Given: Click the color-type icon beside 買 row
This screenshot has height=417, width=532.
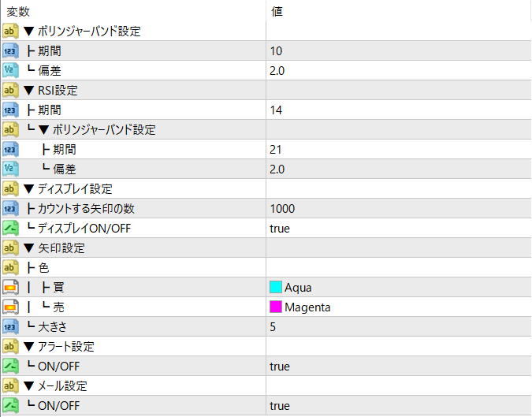Looking at the screenshot, I should pyautogui.click(x=10, y=288).
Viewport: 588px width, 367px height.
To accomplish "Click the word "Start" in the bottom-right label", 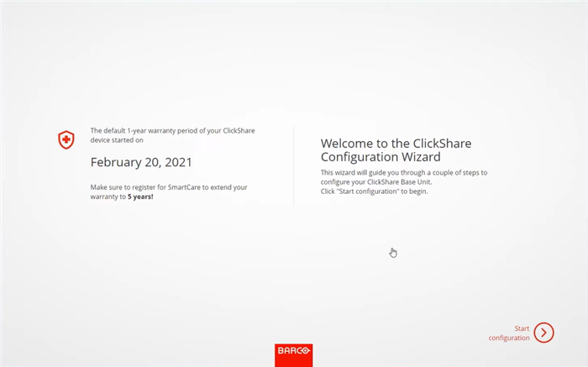I will [522, 328].
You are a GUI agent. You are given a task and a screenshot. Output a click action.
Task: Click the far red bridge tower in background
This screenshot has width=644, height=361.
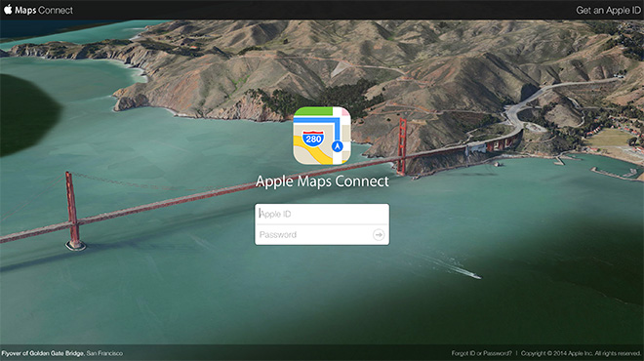coord(402,146)
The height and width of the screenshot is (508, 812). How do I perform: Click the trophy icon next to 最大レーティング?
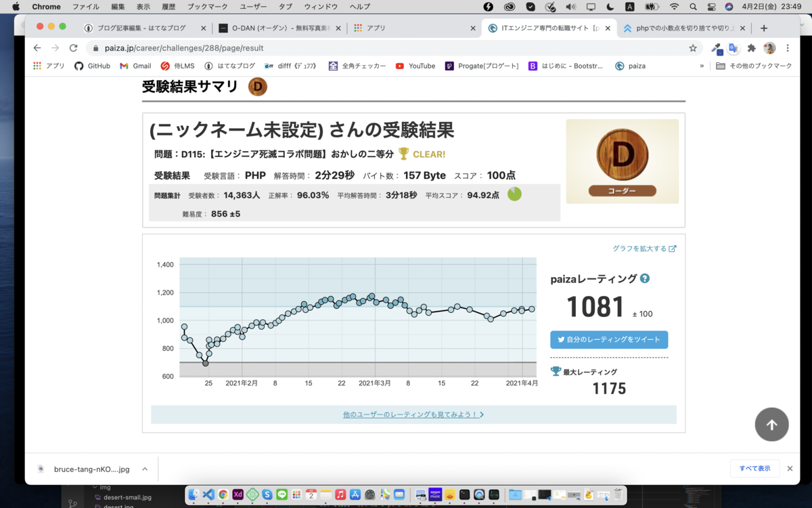[x=556, y=371]
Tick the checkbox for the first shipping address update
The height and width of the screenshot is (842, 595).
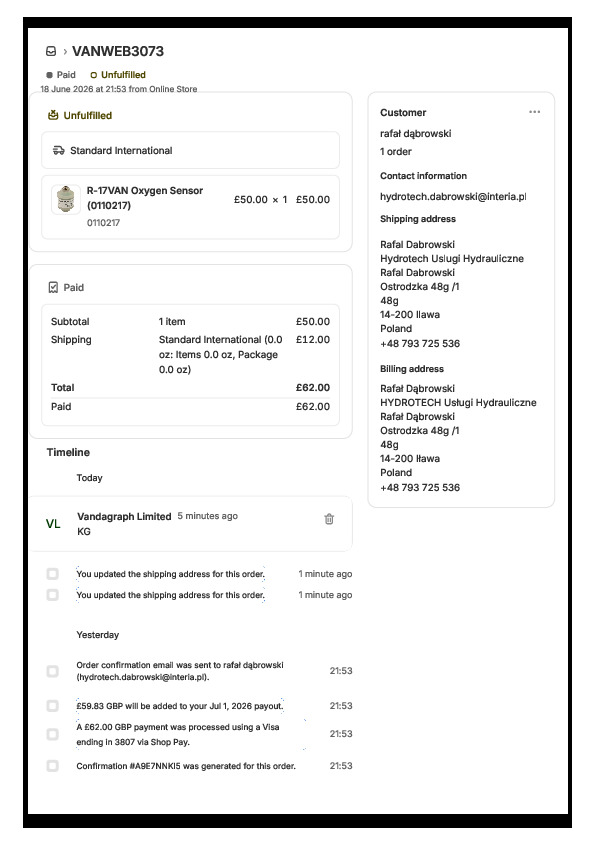point(53,574)
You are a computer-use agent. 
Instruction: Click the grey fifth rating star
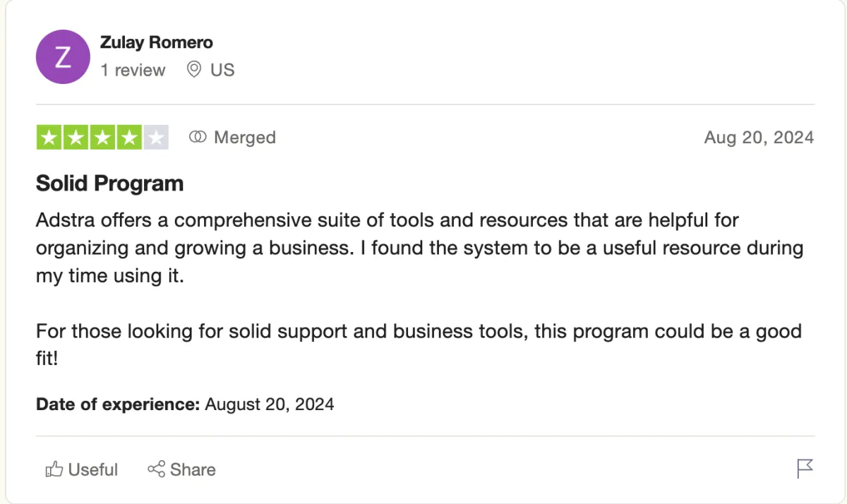156,138
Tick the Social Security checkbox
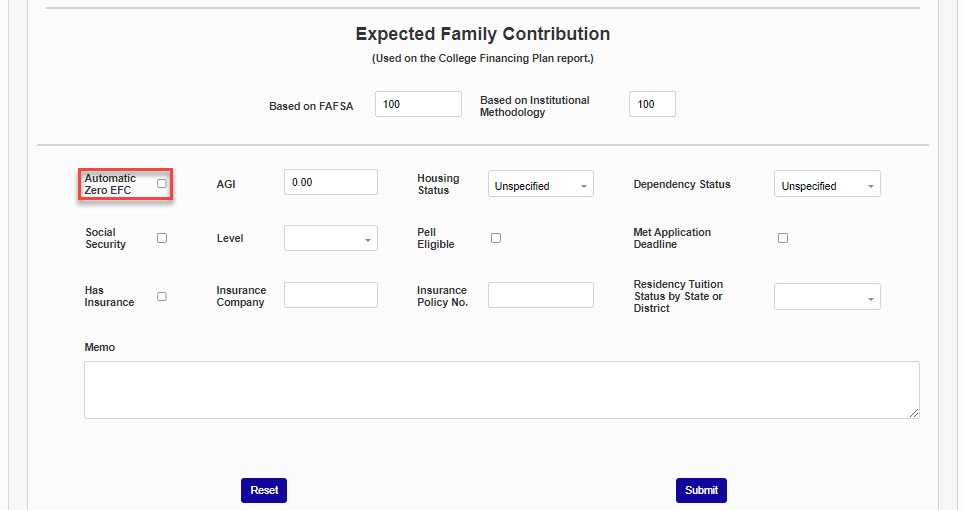Image resolution: width=964 pixels, height=510 pixels. tap(162, 238)
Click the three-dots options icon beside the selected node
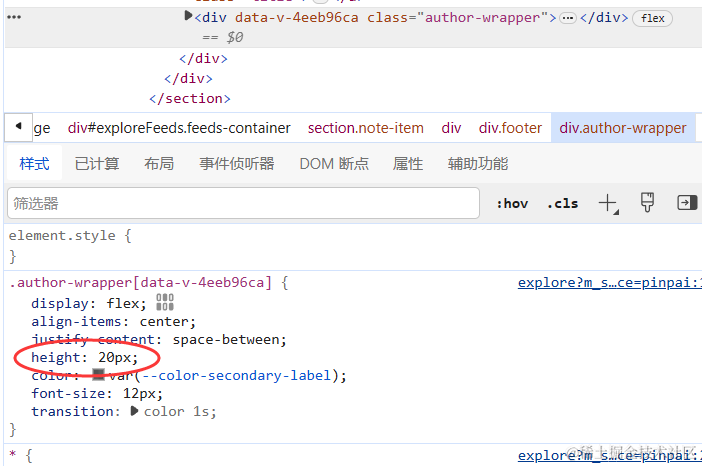Viewport: 702px width, 466px height. tap(14, 17)
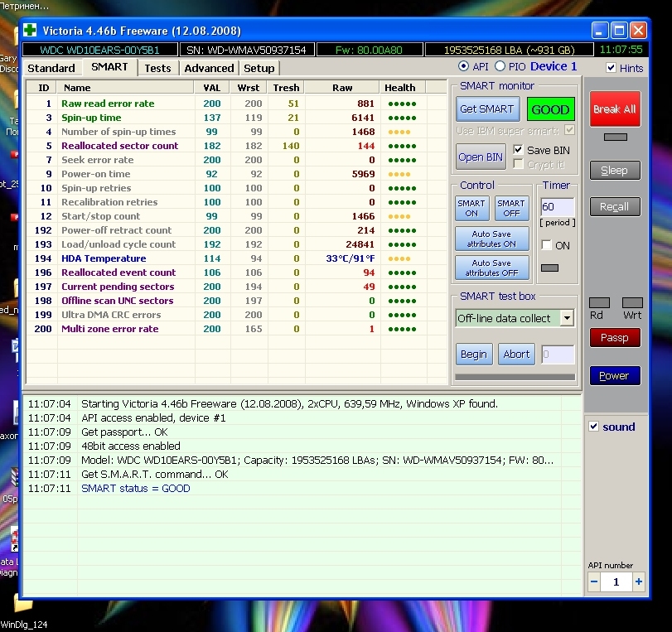Expand the Off-line data collect dropdown

tap(567, 318)
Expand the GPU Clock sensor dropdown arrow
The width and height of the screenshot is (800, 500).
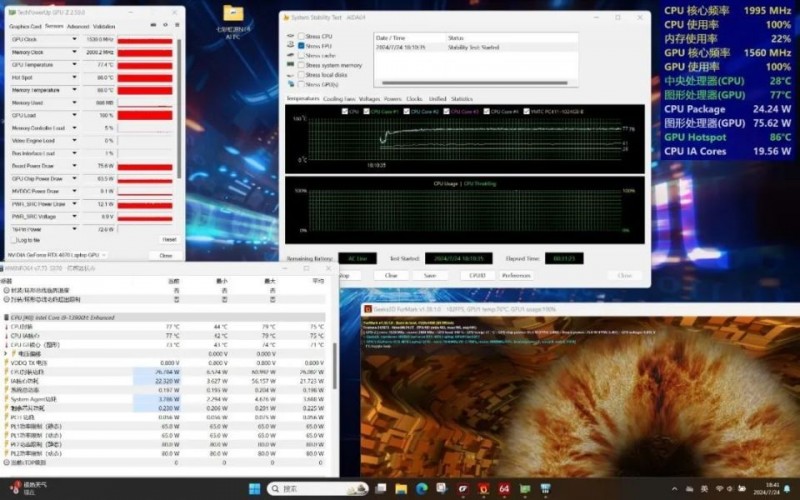point(74,38)
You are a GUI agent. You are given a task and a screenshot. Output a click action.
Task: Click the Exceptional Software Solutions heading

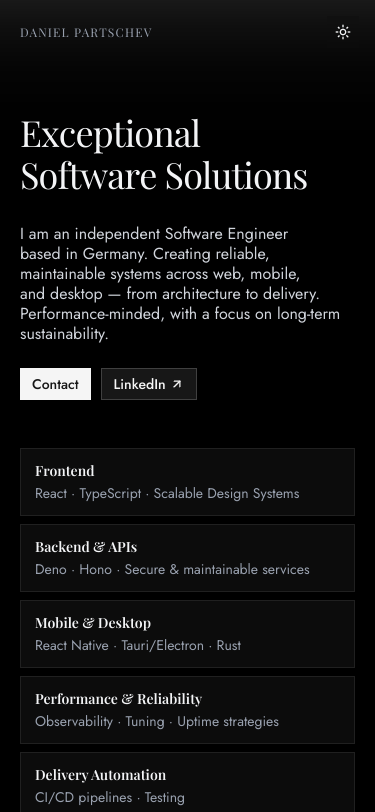(x=164, y=154)
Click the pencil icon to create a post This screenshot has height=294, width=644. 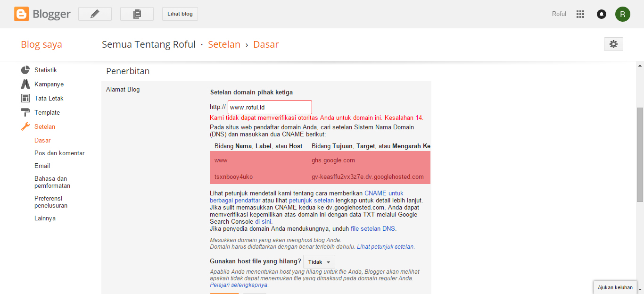(94, 14)

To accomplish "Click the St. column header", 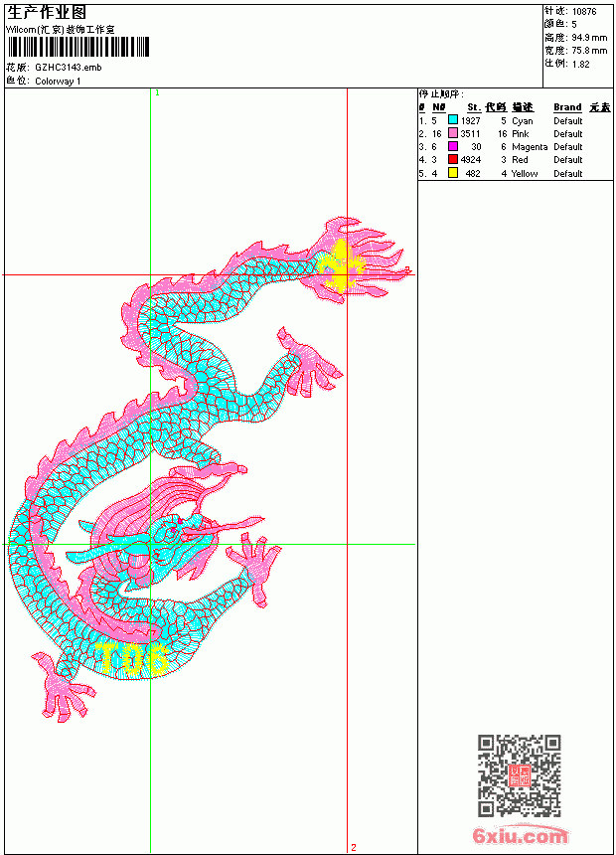I will [474, 107].
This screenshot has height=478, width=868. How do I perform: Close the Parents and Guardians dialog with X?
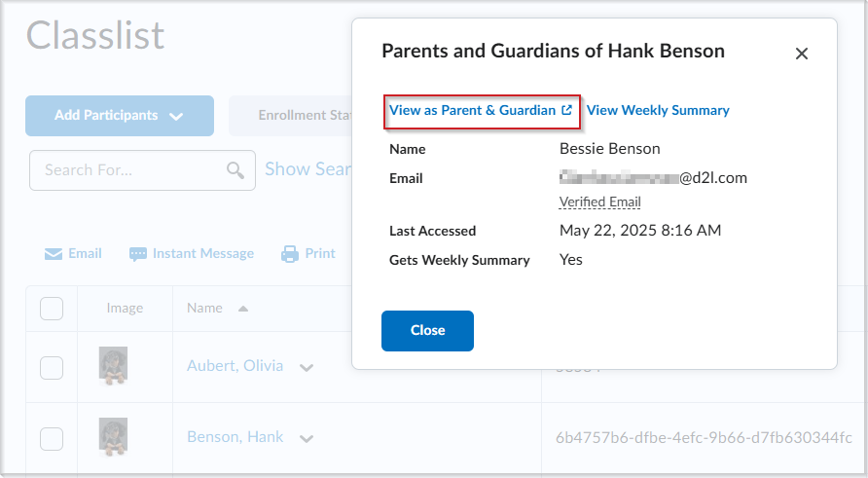point(802,54)
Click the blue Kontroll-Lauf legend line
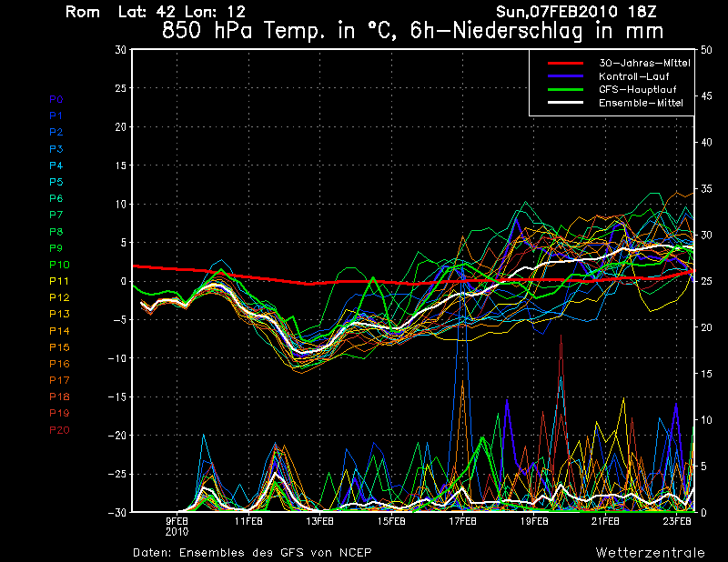Viewport: 728px width, 562px height. coord(564,76)
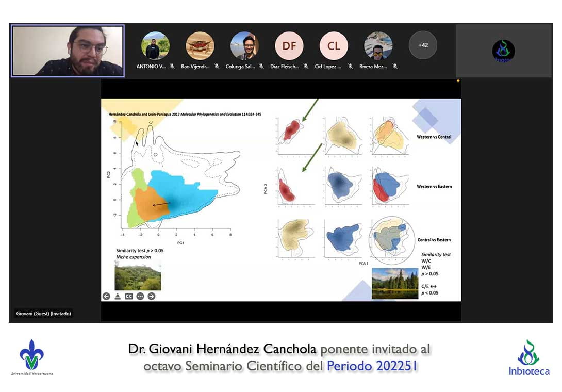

+===+

Task goal: Please transcribe, word for word, every line from the first line of the records above through the line containing "Viewport: 588px width, 367px height.", and leave out any pictures.

Solution:
Given: Click the color-type icon beside 買 row
This screenshot has height=417, width=532.
Looking at the screenshot, I should pyautogui.click(x=10, y=288).
Viewport: 588px width, 367px height.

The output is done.